Collected data entries:

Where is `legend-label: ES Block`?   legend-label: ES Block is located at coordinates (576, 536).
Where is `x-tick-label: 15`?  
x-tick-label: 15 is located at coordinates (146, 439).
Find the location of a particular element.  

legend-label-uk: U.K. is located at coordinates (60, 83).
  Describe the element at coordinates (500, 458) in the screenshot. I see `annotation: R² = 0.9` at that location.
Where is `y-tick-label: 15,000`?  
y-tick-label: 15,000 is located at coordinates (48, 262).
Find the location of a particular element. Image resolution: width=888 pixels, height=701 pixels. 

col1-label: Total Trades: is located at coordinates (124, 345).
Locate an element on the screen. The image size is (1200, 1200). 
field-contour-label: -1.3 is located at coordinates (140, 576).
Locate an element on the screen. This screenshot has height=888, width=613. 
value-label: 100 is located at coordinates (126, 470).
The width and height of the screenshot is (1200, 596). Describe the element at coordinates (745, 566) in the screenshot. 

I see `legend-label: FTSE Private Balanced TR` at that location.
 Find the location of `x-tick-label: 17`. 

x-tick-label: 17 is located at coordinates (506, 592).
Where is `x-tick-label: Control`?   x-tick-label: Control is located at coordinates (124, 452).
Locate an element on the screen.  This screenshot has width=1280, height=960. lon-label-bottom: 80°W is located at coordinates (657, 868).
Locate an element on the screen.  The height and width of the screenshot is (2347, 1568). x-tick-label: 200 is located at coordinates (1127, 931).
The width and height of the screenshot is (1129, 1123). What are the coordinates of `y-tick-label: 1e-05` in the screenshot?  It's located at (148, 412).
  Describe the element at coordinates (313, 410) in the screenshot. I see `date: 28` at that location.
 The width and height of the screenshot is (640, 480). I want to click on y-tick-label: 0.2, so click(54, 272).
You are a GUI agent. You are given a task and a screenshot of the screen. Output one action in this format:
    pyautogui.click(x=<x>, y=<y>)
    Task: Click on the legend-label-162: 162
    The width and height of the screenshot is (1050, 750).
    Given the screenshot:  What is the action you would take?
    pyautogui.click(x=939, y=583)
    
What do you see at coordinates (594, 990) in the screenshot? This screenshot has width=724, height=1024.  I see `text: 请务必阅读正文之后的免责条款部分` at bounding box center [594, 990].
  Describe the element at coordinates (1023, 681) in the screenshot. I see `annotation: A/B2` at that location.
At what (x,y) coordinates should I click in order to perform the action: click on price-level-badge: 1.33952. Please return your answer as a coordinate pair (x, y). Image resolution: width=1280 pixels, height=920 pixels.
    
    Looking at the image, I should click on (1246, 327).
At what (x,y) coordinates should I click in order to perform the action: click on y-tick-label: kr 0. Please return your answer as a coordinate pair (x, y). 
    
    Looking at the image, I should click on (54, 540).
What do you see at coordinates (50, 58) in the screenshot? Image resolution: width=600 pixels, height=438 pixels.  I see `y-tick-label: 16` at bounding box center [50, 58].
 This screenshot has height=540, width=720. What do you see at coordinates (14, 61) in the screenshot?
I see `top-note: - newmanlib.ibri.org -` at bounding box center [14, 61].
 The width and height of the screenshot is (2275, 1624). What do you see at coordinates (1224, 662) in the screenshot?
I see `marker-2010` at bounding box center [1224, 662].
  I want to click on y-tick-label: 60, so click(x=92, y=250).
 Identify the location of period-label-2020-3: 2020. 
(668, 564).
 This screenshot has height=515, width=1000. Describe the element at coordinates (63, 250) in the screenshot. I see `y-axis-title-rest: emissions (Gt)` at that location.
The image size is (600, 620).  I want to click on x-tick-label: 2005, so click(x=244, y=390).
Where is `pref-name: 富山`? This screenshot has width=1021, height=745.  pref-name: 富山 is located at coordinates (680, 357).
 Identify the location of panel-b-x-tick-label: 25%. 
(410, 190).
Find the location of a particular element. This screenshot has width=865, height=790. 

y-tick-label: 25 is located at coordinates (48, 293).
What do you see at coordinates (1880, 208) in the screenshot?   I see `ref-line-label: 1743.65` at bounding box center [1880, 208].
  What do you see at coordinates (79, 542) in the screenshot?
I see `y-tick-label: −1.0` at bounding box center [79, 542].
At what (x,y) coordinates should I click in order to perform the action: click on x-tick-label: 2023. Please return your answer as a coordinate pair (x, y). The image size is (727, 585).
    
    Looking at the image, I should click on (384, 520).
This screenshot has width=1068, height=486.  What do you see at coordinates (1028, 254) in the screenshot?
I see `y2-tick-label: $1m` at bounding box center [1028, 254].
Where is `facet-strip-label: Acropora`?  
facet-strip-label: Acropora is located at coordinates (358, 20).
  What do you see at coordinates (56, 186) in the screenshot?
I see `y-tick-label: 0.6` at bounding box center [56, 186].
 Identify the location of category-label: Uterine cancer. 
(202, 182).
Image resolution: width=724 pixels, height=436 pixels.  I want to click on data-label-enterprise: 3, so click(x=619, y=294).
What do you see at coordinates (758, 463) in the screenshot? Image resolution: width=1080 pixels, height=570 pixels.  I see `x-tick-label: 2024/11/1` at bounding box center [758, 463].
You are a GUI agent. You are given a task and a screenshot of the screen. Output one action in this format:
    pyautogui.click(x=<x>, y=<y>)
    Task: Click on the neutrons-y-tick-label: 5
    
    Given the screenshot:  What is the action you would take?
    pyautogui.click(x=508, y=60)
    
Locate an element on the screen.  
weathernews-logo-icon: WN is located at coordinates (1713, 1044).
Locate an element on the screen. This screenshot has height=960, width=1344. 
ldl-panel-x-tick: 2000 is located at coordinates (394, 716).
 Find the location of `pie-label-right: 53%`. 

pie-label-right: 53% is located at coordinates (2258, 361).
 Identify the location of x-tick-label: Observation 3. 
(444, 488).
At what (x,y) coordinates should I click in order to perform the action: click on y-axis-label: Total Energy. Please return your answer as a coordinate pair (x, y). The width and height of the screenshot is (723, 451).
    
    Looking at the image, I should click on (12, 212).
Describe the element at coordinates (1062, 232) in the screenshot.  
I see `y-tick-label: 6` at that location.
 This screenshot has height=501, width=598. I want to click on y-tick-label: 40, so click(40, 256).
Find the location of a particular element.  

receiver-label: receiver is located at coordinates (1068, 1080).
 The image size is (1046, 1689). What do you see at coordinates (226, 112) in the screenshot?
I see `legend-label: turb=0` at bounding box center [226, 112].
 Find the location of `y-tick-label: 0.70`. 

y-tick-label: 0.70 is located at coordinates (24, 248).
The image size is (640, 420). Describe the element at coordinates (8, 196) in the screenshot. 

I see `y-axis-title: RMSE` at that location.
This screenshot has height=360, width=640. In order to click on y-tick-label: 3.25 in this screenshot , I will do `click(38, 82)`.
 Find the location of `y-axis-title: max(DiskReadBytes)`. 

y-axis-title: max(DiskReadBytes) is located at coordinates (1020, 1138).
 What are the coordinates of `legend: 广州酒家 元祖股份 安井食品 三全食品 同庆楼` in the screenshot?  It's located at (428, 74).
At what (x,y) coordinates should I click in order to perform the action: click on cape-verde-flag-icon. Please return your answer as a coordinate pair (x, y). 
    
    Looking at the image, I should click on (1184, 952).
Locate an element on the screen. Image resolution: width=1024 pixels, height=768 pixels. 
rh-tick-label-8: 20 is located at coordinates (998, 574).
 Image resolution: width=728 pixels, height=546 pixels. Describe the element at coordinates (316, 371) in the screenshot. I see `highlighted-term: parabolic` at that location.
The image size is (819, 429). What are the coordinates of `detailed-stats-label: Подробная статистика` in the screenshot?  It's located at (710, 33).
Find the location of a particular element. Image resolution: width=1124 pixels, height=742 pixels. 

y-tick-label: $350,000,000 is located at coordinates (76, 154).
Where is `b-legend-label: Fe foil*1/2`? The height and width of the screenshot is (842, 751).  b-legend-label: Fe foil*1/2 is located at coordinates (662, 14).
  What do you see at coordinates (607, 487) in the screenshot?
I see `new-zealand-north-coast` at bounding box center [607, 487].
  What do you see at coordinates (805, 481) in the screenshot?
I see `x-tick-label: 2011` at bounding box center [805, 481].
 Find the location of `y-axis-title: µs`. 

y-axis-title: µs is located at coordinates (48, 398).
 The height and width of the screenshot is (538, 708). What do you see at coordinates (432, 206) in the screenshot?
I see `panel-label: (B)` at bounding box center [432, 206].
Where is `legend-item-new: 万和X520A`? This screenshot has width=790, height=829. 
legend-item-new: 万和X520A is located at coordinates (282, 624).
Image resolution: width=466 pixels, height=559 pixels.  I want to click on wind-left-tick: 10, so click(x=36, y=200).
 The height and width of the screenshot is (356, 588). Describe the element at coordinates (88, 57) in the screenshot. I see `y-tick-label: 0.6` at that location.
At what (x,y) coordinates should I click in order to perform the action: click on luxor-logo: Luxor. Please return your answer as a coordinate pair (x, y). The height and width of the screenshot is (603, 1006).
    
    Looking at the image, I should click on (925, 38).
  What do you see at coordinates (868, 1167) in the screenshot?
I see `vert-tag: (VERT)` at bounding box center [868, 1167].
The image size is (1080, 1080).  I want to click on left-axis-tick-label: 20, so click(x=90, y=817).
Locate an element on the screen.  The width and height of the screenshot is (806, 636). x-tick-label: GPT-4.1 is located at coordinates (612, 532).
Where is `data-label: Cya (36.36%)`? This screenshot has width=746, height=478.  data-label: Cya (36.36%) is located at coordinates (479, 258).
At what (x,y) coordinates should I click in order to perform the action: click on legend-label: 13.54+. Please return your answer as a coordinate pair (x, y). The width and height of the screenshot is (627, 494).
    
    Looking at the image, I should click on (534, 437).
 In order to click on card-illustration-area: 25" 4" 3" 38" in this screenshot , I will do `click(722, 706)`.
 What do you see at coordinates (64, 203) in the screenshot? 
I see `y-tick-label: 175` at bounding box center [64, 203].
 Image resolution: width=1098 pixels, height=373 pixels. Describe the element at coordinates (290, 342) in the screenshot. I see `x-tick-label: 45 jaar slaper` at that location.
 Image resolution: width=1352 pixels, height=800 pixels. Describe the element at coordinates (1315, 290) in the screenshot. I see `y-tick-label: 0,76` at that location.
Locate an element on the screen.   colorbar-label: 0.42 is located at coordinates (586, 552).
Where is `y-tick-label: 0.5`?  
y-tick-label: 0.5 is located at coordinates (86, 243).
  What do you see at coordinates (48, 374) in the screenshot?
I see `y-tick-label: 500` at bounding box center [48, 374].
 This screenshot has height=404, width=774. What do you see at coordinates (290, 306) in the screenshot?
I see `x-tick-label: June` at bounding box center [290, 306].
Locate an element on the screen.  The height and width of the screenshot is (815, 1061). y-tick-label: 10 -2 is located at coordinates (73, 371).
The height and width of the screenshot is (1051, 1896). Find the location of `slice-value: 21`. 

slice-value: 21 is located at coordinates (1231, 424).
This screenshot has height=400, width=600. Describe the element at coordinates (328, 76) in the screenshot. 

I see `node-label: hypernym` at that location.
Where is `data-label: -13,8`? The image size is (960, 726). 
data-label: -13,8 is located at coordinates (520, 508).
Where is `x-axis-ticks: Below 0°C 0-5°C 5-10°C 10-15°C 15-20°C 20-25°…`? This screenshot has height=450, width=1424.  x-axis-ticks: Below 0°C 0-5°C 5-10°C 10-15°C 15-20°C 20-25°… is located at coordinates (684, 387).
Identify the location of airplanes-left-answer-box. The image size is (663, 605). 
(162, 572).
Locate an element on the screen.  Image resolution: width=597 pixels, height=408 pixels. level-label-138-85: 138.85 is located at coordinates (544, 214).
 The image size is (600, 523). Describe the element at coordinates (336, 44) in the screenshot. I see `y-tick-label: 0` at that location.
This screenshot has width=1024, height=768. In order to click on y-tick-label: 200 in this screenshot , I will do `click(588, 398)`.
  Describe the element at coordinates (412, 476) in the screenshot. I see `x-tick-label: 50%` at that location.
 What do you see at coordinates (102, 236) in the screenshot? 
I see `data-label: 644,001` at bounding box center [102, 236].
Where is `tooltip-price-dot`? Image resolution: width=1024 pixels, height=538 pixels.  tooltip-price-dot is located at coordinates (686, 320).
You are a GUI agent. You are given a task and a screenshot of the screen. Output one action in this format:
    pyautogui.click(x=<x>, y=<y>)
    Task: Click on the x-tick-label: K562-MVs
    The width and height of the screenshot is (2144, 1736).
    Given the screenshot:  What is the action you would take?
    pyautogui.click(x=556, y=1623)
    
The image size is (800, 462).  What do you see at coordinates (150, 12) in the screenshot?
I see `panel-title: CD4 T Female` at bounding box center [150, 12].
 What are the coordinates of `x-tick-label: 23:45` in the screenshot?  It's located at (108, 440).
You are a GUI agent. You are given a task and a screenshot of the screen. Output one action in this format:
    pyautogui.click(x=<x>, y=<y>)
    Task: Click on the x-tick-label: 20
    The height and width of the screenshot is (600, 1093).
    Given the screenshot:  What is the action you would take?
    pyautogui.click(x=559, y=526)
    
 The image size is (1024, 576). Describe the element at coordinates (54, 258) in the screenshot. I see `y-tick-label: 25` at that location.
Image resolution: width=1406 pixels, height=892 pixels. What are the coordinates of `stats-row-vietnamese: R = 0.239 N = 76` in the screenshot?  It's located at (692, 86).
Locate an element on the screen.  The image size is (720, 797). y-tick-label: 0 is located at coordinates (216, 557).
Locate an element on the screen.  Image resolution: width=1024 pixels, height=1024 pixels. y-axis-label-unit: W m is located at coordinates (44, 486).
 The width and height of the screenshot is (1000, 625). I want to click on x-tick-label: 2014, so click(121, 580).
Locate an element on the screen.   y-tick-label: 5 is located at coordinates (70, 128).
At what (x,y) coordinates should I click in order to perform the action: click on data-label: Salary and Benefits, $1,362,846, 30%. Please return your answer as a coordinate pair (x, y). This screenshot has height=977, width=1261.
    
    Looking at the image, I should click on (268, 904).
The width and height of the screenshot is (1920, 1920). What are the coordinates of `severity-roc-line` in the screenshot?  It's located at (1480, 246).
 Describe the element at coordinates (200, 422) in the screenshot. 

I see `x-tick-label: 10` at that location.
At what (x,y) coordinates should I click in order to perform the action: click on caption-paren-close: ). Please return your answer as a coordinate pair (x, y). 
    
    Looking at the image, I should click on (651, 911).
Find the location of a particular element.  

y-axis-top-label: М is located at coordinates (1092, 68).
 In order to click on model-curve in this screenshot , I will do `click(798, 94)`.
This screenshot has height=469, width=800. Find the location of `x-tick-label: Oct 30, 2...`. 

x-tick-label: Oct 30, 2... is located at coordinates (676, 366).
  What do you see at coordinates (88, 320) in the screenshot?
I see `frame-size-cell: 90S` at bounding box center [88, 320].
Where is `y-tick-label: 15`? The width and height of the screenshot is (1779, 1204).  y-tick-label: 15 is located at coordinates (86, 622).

- **TASK INSTRUCTIONS**:
Identify each line of the data that contains the string "Acropora" and copy those lines out. Match case exactly.

- **ANSWER TO THE EXERCISE**:
Where is `facet-strip-label: Acropora`?  
facet-strip-label: Acropora is located at coordinates (358, 20).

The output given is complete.